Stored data
<<<<
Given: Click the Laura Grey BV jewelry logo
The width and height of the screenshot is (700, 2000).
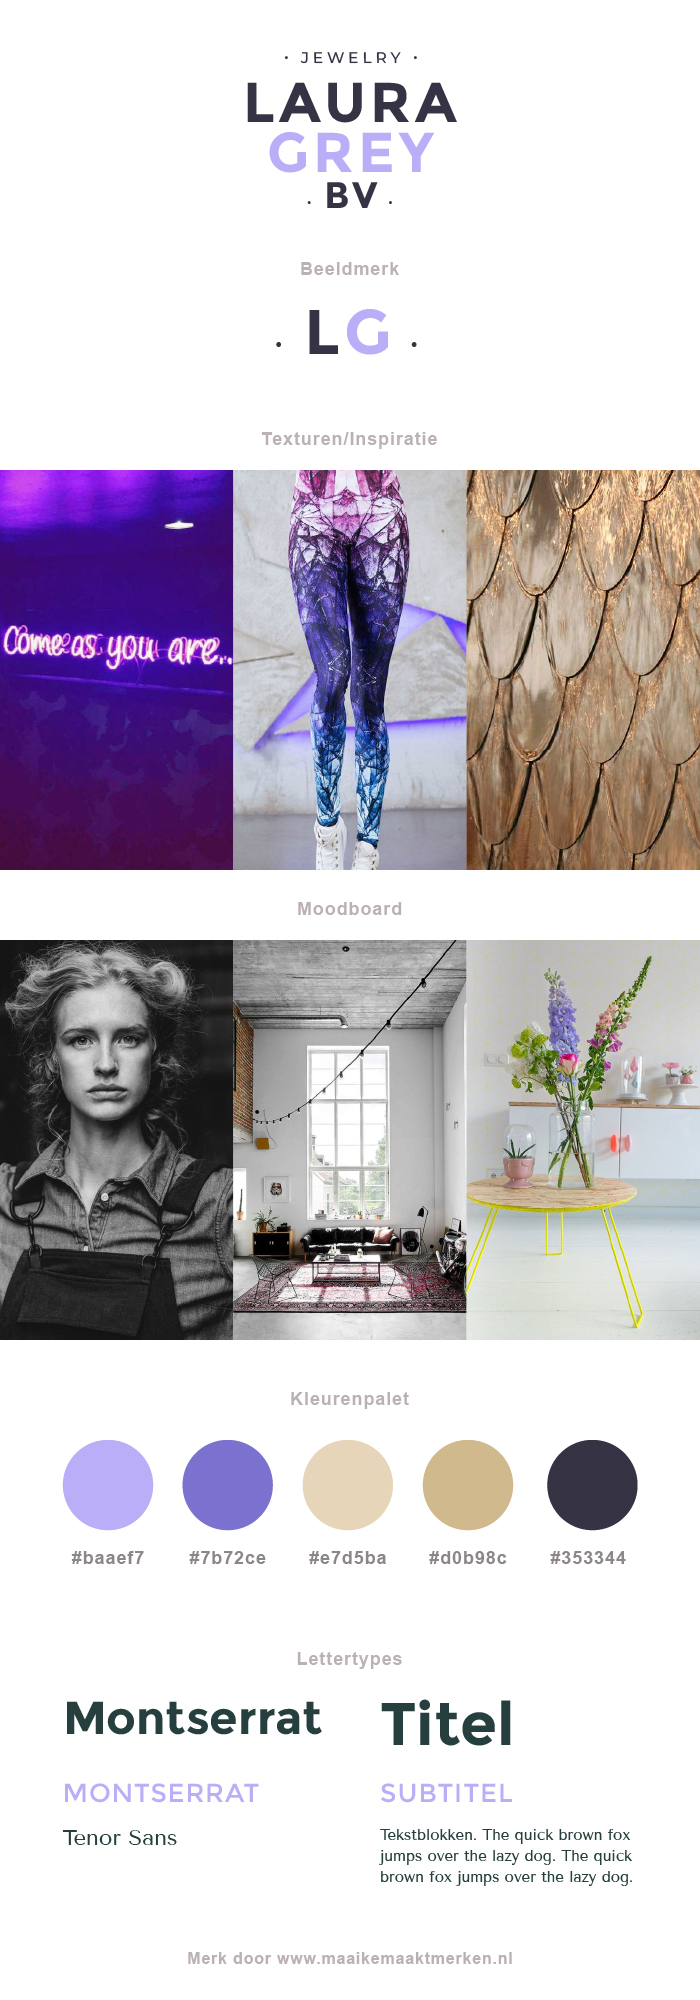Looking at the screenshot, I should pos(351,130).
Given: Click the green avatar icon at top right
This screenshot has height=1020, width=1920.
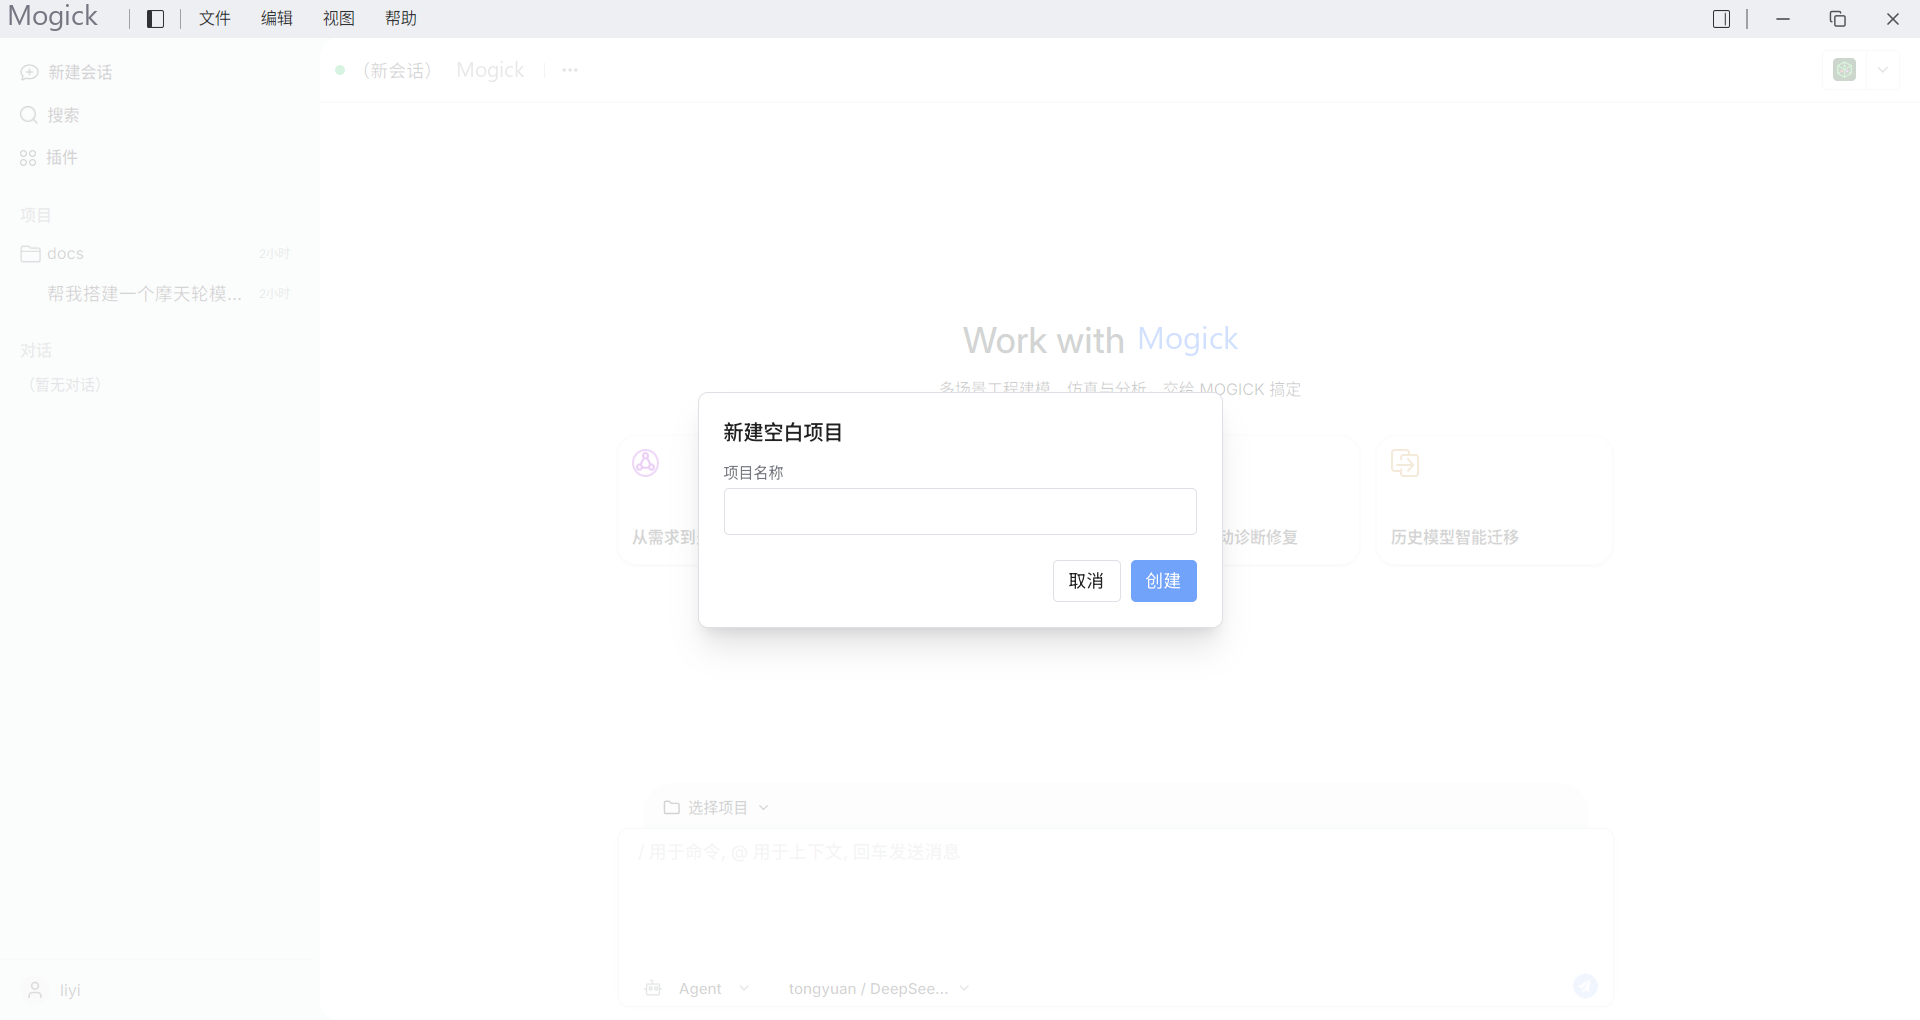Looking at the screenshot, I should pyautogui.click(x=1845, y=70).
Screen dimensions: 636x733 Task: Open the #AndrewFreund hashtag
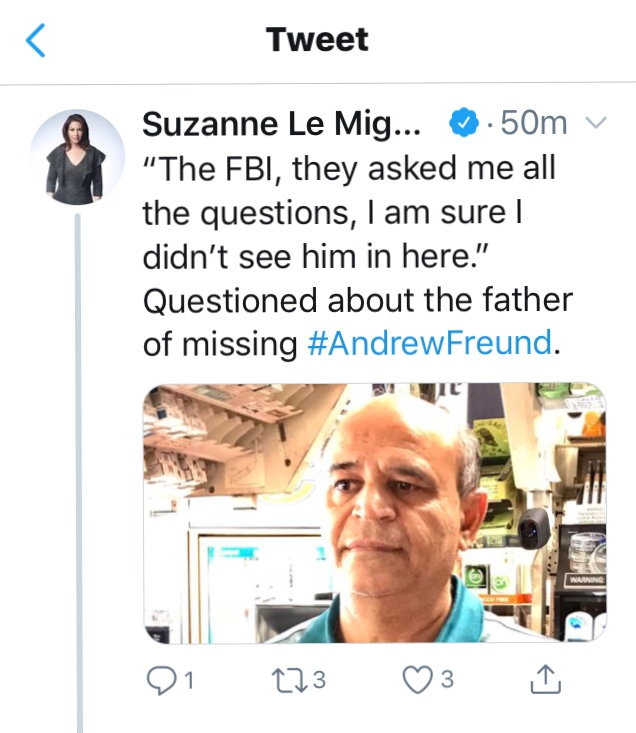[429, 343]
>>>>
### [Task item]
Every entry, exactly as written: transcribe it, passing over any pictures.

### [Exercise output]
Given: Click the Laura Grey BV jewelry logo
The width and height of the screenshot is (700, 2000).
Looking at the screenshot, I should pos(351,130).
Given: Click the green avatar icon at top right
This screenshot has height=1020, width=1920.
Looking at the screenshot, I should pyautogui.click(x=1845, y=70).
Screen dimensions: 636x733 Task: Open the #AndrewFreund hashtag
[429, 343]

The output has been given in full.